Но вот показалось что-то знакомое: кирпичный дом зажиточного казака Тура, славившегося крутым характером и преданностью старым казачьим порядкам. С его сыном, Василием, я вместе учился в станичной школе, сидел на одной парте и дружил. Красавец и аккуратист во всех отношениях. И его сестра, Наталья - тоже красавица - училась в той же школе, но только в старшем классе. Интересно, как сложилась судьба этого семейства?

А вскоре показался еще один знакомец - кирпичный дом станичного священника, отца Александра, сменившего ушедшего на покой отца Никона, приятеля и сотрапезника моего деда, Якова Филипповича. У отца Александра было две дочери, одну из них, старшую, звали Натой, она была красивой и за нею, помнится, ухаживал наш дядя Сима. Она даже какое-то время гостила у нас на хуторе вместе со своей младшей сестрой, Зиной. Судя по разговорам старших, его родители, наши бабка с дедом, вроде всячески старались поженить их - очень уж хотелось им породниться с наместником божьим, пусть даже станичного масштаба. Но почему-то всё расклеилось.

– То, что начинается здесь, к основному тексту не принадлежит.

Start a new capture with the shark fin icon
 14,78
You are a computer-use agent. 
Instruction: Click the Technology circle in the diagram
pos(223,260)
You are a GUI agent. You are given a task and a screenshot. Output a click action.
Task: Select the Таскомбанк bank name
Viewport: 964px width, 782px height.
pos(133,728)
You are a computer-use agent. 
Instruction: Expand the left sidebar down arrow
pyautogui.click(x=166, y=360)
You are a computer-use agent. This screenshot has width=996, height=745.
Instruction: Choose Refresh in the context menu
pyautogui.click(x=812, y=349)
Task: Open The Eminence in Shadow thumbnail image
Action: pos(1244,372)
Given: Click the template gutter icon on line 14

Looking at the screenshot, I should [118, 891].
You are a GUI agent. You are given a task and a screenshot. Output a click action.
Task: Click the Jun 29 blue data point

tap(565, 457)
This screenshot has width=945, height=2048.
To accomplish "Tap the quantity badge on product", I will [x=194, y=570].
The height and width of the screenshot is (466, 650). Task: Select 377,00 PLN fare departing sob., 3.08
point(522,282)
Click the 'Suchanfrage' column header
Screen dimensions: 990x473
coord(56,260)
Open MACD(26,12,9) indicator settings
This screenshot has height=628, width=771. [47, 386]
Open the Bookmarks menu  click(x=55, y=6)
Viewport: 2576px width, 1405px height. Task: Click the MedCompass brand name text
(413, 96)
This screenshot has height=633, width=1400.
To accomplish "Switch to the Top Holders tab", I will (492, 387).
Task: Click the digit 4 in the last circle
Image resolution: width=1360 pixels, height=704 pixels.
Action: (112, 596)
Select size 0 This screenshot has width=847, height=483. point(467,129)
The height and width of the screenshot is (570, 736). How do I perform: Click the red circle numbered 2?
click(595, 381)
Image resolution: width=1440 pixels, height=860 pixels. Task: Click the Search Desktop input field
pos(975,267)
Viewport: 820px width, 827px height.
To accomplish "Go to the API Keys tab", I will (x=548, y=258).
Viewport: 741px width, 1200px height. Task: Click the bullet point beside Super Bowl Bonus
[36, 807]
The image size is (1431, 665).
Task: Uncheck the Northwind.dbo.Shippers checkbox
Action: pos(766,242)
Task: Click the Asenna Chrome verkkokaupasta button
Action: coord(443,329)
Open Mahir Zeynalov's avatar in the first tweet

А когда дядя Сима бывал в семье отца Александра, там собиралась большая компания молодёжи, веселившейся целыми сутками. Еще бы, ведь у попа две невесты! За Зиной ухаживал тогда приемный сын местного предпринимателя Петрова, имевшего в Ольгинской большую по тем временам «паровую мельницу», находившуюся буквально напротив дома отца Александра, через рыночную площадь. На выходившем на площадь фасаде мельницы, над «коньком» фронтона, в ночное время зажигалась электрическая лампочка, что в станице было редкостью. Так вот, разгулявшаяся на поповских угощениях молодёжь часто выходила из дома во двор и в качестве разминки упражнялась в стрельбе из пулевого ружья по этой самой лампочке, пока кто-либо из удальцов не попадал в неё. В этих упражнениях принимал участие и ухажер Зины, он же приемный сын владельца мельницы. На следующую ночь над мельницей загоралась новая лампочка. И никаких скандалов - ну кто же станет ссориться с духовным пастырем из-за какой-то лампочки!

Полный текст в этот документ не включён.